Another newer approach in the literature is reentry drug courts, which are sometimes termed the “next generation” drug courts. Reentry drug courts are not a replacement for DTCs but are an extension of the DTC model to drug-addicted offenders who are leaving correctional facilities and reentering the community. These courts explicitly use the “10 Key Components” model of DTCs. Participants receive the usual DTC interventions and services as well as additional services to assist with reentry (NDCRC, 2012). A recent evaluation of reentry courts found that participants had lower re-arrest rates (although not statistically significant) than a comparison group, but they did have significantly lower reconviction rates (Hamilton, 2010).

Other specialized courts can also address addictions, such as Aboriginal health to wellness courts and First Nations courts (Bennett, 2010; New Brunswick Department of Justice and Consumer Affairs, 2010).

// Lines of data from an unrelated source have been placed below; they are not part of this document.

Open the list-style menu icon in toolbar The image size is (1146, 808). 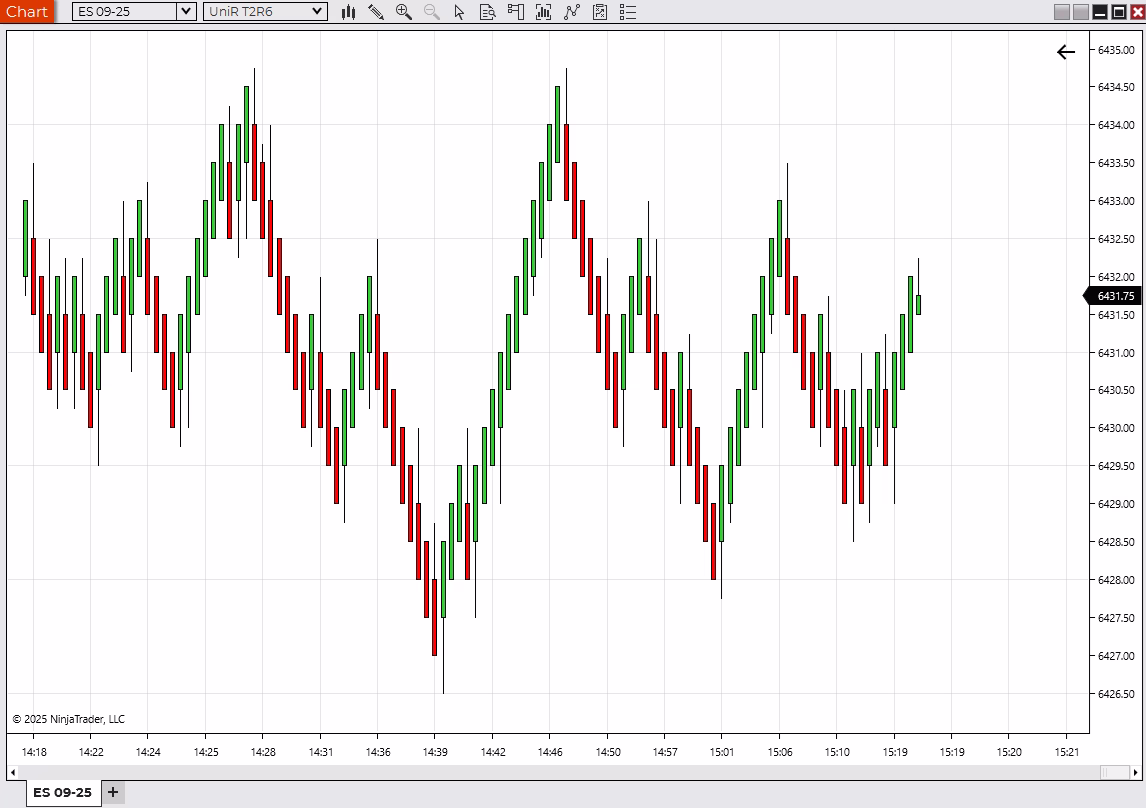628,12
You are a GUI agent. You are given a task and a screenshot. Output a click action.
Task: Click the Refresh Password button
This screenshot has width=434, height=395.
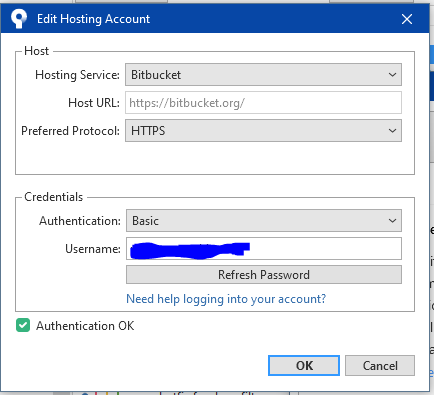pos(264,275)
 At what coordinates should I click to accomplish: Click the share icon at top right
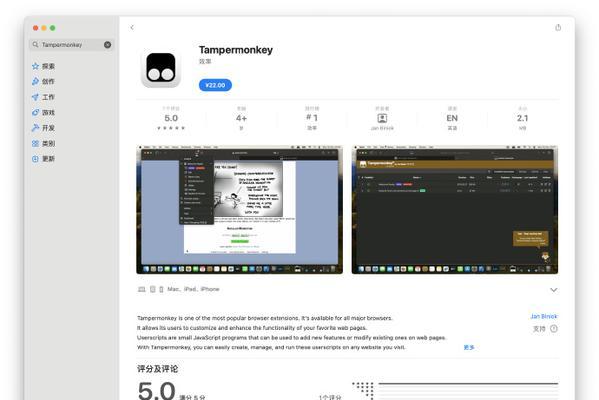point(558,28)
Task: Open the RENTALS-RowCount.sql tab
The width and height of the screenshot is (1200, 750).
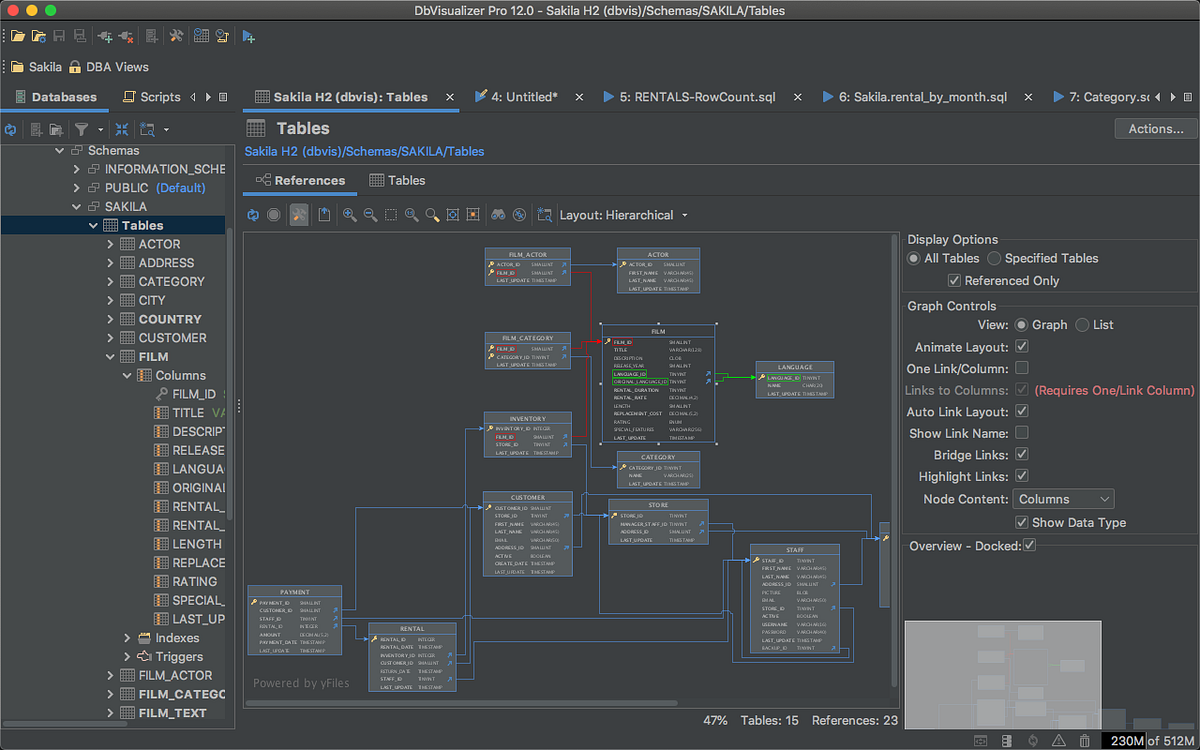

These courts operate similarly to other problem-solving courts, but they also include cultural and traditional treatment services. Early results indicate some success in reducing recidivism (Hornick, Kluz, & Bertrand, 2011).

As noted in one recent study, DTCs are not the only model for addressing the link between addictions and crime. There are other options for providing drug treatment through the criminal justice system (during, after or in lieu of incarceration). However, these options are often not studied together so that differences in their efficacy with respect to types of drug addictions, demographics of participants, methods of treatment, or types of supervision are explored (Green, Juppe, Pilgrim, & Powell, 2007).